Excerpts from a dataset
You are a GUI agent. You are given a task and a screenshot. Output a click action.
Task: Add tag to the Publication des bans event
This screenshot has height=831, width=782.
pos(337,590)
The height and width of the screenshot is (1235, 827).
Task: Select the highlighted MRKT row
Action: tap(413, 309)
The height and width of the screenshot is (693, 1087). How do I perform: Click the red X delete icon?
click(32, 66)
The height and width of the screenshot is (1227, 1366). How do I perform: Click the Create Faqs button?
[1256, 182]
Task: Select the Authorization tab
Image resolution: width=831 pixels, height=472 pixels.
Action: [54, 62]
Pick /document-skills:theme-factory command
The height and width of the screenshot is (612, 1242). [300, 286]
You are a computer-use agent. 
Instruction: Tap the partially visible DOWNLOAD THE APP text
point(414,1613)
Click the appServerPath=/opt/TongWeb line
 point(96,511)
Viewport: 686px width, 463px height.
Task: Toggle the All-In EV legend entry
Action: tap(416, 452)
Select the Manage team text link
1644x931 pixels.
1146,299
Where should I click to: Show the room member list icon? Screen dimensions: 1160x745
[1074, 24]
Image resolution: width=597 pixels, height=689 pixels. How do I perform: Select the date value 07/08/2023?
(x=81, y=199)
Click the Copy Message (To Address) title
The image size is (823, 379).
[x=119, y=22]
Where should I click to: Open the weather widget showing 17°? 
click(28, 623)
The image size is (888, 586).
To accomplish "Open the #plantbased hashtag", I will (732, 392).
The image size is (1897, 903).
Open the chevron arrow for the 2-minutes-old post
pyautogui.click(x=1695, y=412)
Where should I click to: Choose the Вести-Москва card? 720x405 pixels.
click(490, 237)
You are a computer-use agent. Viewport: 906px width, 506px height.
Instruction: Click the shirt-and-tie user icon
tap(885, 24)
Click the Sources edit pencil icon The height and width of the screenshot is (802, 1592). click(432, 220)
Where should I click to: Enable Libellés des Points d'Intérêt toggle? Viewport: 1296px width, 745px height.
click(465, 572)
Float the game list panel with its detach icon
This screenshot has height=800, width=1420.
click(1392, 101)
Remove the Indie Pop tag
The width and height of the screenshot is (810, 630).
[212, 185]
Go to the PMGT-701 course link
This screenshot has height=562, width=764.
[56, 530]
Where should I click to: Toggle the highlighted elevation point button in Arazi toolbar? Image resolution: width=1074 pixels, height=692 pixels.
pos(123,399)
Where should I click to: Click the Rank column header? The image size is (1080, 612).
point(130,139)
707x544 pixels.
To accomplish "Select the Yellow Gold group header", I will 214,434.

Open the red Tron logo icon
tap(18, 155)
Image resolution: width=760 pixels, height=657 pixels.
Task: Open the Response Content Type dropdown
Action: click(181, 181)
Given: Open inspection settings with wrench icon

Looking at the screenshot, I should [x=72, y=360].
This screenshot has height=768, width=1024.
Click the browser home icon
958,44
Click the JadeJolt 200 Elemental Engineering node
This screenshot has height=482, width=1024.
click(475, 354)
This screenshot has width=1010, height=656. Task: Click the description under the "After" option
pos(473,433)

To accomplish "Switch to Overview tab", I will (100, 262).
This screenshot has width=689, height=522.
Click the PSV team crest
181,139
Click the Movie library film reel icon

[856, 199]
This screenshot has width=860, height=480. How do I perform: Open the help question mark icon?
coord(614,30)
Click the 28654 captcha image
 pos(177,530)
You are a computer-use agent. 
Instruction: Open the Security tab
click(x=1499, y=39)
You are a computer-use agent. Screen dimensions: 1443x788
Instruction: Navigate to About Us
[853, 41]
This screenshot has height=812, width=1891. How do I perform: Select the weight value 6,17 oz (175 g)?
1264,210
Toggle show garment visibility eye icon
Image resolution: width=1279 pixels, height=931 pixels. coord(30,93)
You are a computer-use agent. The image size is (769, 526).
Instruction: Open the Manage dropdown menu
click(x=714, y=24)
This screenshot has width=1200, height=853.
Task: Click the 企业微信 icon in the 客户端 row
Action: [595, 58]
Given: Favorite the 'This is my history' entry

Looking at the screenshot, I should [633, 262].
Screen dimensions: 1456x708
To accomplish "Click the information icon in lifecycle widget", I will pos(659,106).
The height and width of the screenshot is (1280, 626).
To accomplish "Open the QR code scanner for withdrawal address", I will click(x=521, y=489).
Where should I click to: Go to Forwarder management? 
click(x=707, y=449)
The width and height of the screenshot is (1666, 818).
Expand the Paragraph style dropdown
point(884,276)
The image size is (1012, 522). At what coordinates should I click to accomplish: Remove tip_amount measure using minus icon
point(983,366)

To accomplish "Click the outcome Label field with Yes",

* _PROBLEM TO WORK ON_: Your response should consist of the data above, duplicated exactly.

* _EXERCISE ANSWER_:
You are a GUI agent. You are given a task and a screenshot. Output a click action.
Task: Add tag to the Publication des bans event
This screenshot has height=831, width=782.
pos(337,590)
The height and width of the screenshot is (1235, 827).
Task: Select the highlighted MRKT row
Action: tap(413, 309)
The height and width of the screenshot is (693, 1087). How do I perform: Click the red X delete icon?
click(32, 66)
The height and width of the screenshot is (1227, 1366). How do I perform: Click the Create Faqs button?
[1256, 182]
Task: Select the Authorization tab
Image resolution: width=831 pixels, height=472 pixels.
Action: [54, 62]
Pick /document-skills:theme-factory command
The height and width of the screenshot is (612, 1242). [300, 286]
You are a computer-use agent. 
Instruction: Tap the partially visible DOWNLOAD THE APP text
point(414,1613)
Click the appServerPath=/opt/TongWeb line
 point(96,511)
Viewport: 686px width, 463px height.
Task: Toggle the All-In EV legend entry
Action: tap(416, 452)
Select the Manage team text link
1644x931 pixels.
1146,299
Where should I click to: Show the room member list icon? Screen dimensions: 1160x745
[1074, 24]
Image resolution: width=597 pixels, height=689 pixels. How do I perform: Select the date value 07/08/2023?
(x=81, y=199)
Click the Copy Message (To Address) title
The image size is (823, 379).
[x=119, y=22]
Where should I click to: Open the weather widget showing 17°? 
click(28, 623)
The image size is (888, 586).
To accomplish "Open the #plantbased hashtag", I will (732, 392).
The image size is (1897, 903).
Open the chevron arrow for the 2-minutes-old post
pyautogui.click(x=1695, y=412)
Where should I click to: Choose the Вести-Москва card? 720x405 pixels.
click(490, 237)
You are a computer-use agent. Viewport: 906px width, 506px height.
Instruction: Click the shirt-and-tie user icon
tap(885, 24)
Click the Sources edit pencil icon The height and width of the screenshot is (802, 1592). click(432, 220)
Where should I click to: Enable Libellés des Points d'Intérêt toggle? Viewport: 1296px width, 745px height.
click(465, 572)
Float the game list panel with its detach icon
This screenshot has height=800, width=1420.
click(1392, 101)
Remove the Indie Pop tag
The width and height of the screenshot is (810, 630).
[212, 185]
Go to the PMGT-701 course link
This screenshot has height=562, width=764.
[56, 530]
Where should I click to: Toggle the highlighted elevation point button in Arazi toolbar? Image resolution: width=1074 pixels, height=692 pixels.
pos(123,399)
Where should I click to: Click the Rank column header? The image size is (1080, 612).
point(130,139)
707x544 pixels.
To accomplish "Select the Yellow Gold group header", I will 214,434.

Open the red Tron logo icon
tap(18, 155)
Image resolution: width=760 pixels, height=657 pixels.
Task: Open the Response Content Type dropdown
Action: click(181, 181)
Given: Open inspection settings with wrench icon

Looking at the screenshot, I should [x=72, y=360].
This screenshot has height=768, width=1024.
Click the browser home icon
958,44
Click the JadeJolt 200 Elemental Engineering node
This screenshot has height=482, width=1024.
click(475, 354)
This screenshot has width=1010, height=656. Task: Click the description under the "After" option
pos(473,433)

To accomplish "Switch to Overview tab", I will (100, 262).
This screenshot has width=689, height=522.
Click the PSV team crest
181,139
Click the Movie library film reel icon

[856, 199]
This screenshot has width=860, height=480. How do I perform: Open the help question mark icon?
coord(614,30)
Click the 28654 captcha image
 pos(177,530)
You are a computer-use agent. 
Instruction: Open the Security tab
click(x=1499, y=39)
You are a computer-use agent. Screen dimensions: 1443x788
Instruction: Navigate to About Us
[853, 41]
This screenshot has height=812, width=1891. How do I perform: Select the weight value 6,17 oz (175 g)?
1264,210
Toggle show garment visibility eye icon
Image resolution: width=1279 pixels, height=931 pixels. coord(30,93)
You are a computer-use agent. The image size is (769, 526).
Instruction: Open the Manage dropdown menu
click(x=714, y=24)
This screenshot has width=1200, height=853.
Task: Click the 企业微信 icon in the 客户端 row
Action: [595, 58]
Given: Favorite the 'This is my history' entry

Looking at the screenshot, I should [633, 262].
Screen dimensions: 1456x708
To accomplish "Click the information icon in lifecycle widget", I will pos(659,106).
The height and width of the screenshot is (1280, 626).
To accomplish "Open the QR code scanner for withdrawal address", I will click(x=521, y=489).
Where should I click to: Go to Forwarder management? 
click(x=707, y=449)
The width and height of the screenshot is (1666, 818).
Expand the Paragraph style dropdown
point(884,276)
The image size is (1012, 522). At what coordinates should I click to accomplish: Remove tip_amount measure using minus icon
point(983,366)

To accomplish "Click the outcome Label field with Yes",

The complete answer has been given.